--- START ---
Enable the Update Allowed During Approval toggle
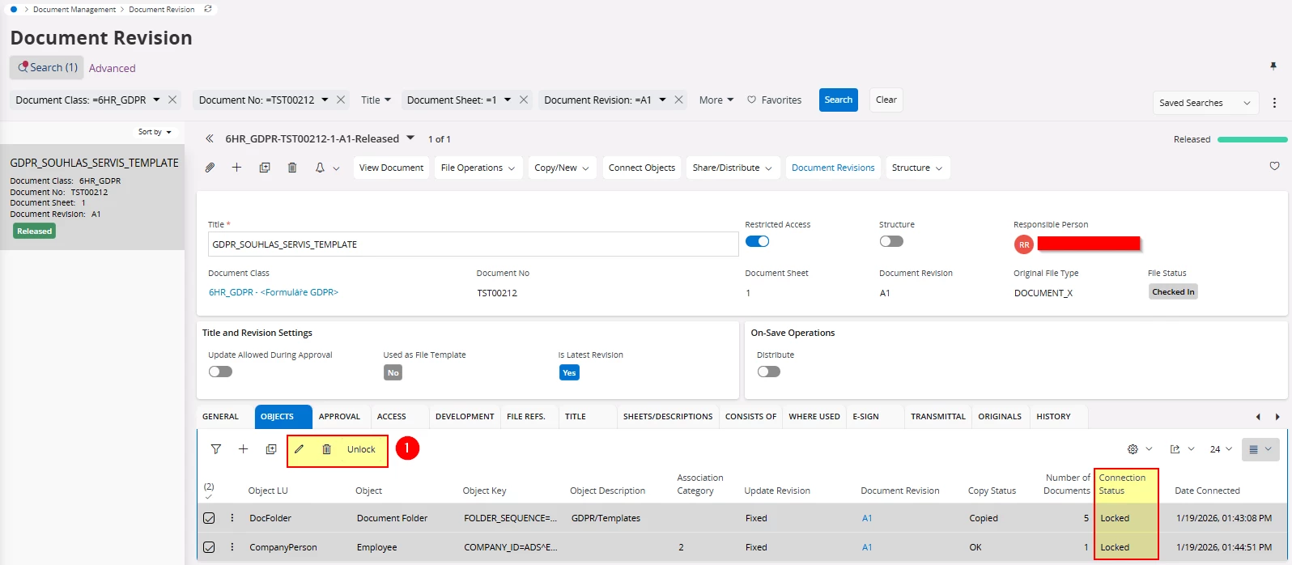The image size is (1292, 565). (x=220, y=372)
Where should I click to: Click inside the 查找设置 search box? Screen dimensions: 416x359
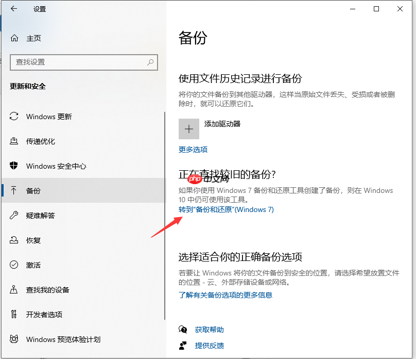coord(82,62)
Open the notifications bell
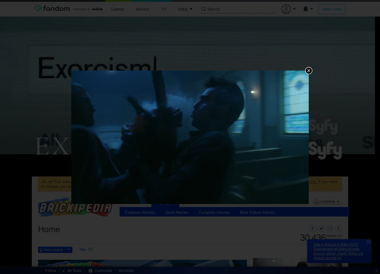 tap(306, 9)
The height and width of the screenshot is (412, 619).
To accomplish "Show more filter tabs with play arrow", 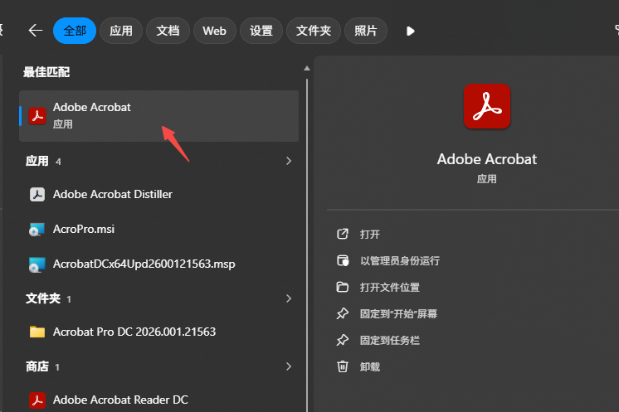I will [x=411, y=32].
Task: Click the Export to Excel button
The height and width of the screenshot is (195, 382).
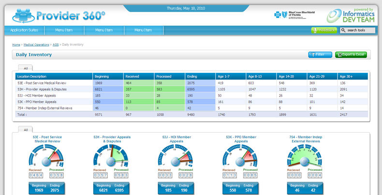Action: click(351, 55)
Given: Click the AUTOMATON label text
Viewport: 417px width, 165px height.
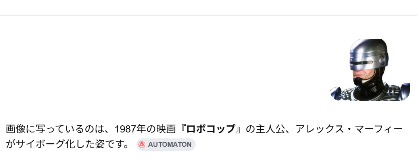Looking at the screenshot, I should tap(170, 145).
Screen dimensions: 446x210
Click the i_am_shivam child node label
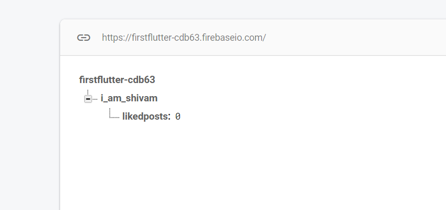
--- END ---
#### [BRIEF]
Only the lines from the line that contains "Screen dimensions: 446x210" through the end of the entries are to be written out, exactly and without pictures, both ends included.

#### [EXERCISE RESPONSE]
Screen dimensions: 446x210
Click the i_am_shivam child node label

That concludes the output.